Die tatsächlich Leidtragenden der in den Gehaltsspiegeln niedergeschriebenen Entwicklung sind allerdings nicht die Arbeitsplatzbesitzer, sondern die Berufseinsteiger. Mit nur noch 38 000 EUR erzielte der durchschnittliche IT-Berufseinsteiger laut Kienbaum im Jahr 2002 um die 10 Prozent weniger als noch vor zwei Jahren. Rückläufig sind nach der IGM-Erhebung auch die durchschnittlichen Einstiegsgehälter von Fachinformatikern (2003: 30 943 EUR, 2002: 33 094 EUR), IT-System-Kaufmann/-Kauffrau (29 695 EUR, 30 191 EUR) und Informatik-Kaufmann/-Kauffrau (25 740 EUR, 29 370 EUR). Die erstmals aufgeführten Absolventen von Berufsakademien (Fachrichtungen Wirtschaftsinformatik oder Informationstechnik) bringen es durchschnittlich auf 36 445 EUR.

Gehälter nach Funktion
Jahr Jahr
Funktion 2002 2001
Berater 76 74
DB-Entwickler 71 64
DV-Organisator 66 66
SAP-Spezialist 65 71
IT-Sicherheit 58 46
Internet-Spezialist 57 54
Anwendungs-/Sfw-Entwickler 52 56
Netzwerk/Systemadmin 44 53
Multimedia/Web/Content 36 56
Angaben in Tausend Euro
Quelle:Computerwoche/Prisma 2003

Quelle: Computerwoche/Prisma 2003

Da sich die Einstiegsgehälter im Vergleich zu anderen Berufen als auch im europäischen Umfeld trotz der Reduktionen nach wie vor auf einem hohen Niveau bewegen, ist echtes Wehklagen hier wohl fehl am Platz. Mehr Kopfzerbrechen sollte man sich angesichts der mauen Arbeitsmarktlage inklusive Job-Flaute (siehe iX 5/2003, S. 33) machen. Und um keine falsche Hoffnung aufkommen zu lassen: Es ist gegenwärtig nicht erkennbar, ob sich diese Situation in nächster Zeit bessert. Schließlich gehen Experten davon aus, dass allein im derzeitigen (IT-)Beratermarkt noch Überkapazitäten von bis zu 50 Prozent vorhanden sind.

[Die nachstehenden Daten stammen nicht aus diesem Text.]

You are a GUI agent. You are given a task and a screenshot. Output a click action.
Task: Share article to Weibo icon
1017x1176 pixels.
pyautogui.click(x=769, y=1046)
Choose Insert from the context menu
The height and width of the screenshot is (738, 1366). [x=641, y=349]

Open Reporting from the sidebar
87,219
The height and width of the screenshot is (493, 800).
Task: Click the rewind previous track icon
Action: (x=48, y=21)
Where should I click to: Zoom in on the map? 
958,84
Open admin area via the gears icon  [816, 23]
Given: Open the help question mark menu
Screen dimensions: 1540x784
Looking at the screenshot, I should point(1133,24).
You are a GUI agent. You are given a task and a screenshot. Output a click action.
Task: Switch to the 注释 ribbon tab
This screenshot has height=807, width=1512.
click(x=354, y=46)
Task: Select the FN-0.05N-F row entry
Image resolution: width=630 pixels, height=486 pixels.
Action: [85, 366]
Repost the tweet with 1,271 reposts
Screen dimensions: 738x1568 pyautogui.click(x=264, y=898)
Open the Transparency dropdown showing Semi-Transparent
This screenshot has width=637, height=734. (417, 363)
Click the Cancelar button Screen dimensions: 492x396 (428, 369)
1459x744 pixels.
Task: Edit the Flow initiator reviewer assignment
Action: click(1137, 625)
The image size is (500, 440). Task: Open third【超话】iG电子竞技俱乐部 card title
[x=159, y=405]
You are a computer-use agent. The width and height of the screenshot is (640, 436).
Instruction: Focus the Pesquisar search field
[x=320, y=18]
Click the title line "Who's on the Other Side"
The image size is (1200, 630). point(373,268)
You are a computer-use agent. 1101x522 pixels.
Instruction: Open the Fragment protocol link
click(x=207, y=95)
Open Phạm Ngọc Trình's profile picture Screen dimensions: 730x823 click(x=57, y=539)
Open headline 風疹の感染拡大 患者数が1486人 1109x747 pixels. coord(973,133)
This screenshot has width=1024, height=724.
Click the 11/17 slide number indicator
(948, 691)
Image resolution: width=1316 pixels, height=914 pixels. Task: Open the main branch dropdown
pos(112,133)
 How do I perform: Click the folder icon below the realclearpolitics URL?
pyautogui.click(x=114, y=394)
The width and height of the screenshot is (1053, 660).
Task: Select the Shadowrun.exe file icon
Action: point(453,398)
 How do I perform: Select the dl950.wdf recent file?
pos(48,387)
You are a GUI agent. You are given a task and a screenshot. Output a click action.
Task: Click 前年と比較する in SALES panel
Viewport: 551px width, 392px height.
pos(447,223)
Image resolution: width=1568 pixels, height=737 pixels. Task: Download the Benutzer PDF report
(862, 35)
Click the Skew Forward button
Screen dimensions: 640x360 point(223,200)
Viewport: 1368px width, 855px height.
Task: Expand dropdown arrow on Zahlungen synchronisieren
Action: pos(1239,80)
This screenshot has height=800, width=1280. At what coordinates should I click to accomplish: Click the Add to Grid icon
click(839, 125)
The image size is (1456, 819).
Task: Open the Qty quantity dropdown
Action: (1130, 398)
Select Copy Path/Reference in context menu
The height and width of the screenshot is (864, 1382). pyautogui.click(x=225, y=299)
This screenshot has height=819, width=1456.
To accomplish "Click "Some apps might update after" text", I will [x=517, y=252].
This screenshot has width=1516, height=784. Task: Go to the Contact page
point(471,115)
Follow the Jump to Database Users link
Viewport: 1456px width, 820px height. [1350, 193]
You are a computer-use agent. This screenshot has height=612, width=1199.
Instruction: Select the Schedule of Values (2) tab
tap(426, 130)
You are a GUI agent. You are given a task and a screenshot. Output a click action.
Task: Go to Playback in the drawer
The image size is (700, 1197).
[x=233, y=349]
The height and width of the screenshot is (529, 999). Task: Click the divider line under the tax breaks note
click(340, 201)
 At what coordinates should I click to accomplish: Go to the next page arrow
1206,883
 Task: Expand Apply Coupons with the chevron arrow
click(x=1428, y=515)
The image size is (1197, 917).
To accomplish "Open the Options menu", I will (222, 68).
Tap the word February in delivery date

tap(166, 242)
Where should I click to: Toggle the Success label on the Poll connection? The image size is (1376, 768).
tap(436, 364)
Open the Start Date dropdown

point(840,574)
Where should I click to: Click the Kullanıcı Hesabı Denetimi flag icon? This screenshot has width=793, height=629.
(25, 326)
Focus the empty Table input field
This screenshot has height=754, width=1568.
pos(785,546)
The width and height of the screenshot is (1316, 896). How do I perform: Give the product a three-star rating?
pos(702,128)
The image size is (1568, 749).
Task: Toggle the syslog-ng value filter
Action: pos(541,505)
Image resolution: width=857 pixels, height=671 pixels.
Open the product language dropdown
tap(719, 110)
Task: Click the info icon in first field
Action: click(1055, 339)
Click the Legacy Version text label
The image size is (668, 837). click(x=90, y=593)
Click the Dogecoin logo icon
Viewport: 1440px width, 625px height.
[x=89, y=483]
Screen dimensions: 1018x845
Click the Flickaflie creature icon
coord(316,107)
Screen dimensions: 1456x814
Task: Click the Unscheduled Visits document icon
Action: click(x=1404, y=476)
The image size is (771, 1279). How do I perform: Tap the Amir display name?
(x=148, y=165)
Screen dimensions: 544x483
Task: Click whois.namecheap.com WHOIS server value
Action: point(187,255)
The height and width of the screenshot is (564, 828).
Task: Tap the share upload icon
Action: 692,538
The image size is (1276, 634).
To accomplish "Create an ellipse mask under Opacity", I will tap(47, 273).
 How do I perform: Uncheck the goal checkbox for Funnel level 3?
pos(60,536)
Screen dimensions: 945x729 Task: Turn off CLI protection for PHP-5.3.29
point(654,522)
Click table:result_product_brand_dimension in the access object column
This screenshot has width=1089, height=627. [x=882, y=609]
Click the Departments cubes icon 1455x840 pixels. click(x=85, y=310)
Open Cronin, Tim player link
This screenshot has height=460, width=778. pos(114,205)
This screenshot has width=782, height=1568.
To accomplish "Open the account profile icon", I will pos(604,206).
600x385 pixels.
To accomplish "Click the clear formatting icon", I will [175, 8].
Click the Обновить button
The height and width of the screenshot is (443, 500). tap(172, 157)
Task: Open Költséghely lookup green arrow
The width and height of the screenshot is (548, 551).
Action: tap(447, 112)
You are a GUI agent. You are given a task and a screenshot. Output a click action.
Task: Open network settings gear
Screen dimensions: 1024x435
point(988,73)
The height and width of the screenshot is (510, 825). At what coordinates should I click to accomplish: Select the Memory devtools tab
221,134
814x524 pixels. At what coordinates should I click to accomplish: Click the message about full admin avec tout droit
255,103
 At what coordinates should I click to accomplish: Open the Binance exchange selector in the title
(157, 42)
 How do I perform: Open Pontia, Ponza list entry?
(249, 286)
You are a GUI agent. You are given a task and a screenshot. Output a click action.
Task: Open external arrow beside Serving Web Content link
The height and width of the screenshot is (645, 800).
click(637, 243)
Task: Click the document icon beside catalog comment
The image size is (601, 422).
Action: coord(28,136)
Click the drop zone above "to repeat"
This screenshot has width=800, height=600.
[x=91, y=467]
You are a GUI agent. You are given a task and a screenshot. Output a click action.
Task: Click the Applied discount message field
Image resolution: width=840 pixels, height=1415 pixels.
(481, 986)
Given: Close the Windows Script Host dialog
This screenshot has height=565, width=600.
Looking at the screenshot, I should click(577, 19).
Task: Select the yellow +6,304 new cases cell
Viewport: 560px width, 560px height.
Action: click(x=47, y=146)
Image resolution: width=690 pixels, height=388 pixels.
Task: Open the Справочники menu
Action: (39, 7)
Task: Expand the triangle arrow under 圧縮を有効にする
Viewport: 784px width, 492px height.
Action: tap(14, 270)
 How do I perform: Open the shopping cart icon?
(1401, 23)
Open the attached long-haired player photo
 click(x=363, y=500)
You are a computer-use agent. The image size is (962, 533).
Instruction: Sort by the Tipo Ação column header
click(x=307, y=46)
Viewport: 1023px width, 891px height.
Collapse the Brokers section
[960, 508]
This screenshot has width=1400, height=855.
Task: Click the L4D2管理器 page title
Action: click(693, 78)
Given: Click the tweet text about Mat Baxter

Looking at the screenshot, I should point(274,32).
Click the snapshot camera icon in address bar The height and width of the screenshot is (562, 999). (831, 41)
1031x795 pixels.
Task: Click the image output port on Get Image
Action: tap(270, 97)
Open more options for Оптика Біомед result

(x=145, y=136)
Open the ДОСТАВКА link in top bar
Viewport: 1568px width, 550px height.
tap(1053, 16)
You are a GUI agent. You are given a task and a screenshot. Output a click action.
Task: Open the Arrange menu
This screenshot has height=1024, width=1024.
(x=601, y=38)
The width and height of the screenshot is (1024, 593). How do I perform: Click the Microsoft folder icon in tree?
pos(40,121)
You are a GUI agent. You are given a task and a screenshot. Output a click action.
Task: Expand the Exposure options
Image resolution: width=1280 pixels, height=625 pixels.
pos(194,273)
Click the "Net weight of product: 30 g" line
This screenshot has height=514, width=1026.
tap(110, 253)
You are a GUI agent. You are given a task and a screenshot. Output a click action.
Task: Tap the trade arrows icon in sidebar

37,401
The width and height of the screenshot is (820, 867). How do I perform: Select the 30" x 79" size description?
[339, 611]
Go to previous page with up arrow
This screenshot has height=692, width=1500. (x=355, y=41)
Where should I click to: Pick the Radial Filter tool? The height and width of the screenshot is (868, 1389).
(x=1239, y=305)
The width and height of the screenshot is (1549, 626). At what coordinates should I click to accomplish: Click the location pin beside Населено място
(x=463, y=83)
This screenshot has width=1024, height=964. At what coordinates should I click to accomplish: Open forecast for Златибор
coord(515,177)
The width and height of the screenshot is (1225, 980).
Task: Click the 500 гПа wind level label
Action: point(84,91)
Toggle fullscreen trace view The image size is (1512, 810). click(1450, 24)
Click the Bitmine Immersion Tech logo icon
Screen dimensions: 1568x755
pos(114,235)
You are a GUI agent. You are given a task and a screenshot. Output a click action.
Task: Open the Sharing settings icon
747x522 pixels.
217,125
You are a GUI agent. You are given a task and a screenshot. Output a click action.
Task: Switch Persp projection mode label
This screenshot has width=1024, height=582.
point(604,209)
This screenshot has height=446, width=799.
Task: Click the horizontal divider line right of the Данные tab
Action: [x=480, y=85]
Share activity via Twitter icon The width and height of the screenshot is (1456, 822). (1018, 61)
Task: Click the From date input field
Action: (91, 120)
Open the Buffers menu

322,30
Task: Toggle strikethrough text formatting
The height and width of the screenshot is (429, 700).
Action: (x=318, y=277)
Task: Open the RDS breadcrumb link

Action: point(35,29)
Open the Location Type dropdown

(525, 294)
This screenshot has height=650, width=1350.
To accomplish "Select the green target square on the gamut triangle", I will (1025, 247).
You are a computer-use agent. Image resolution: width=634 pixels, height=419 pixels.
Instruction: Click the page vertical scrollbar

Hinzu kommt, dass die Informatikstudiengänge übervoll sind, weil viele erst in den Boom-Zeiten vor zwei, drei Jahren das Studium aufnahmen. Wenn die nun in nächster Zeit auf den Markt drängen, werden sie - wie bereits heute mancher Azubi - Schwierigkeiten haben, überhaupt eine Stelle zu bekommen. (wm)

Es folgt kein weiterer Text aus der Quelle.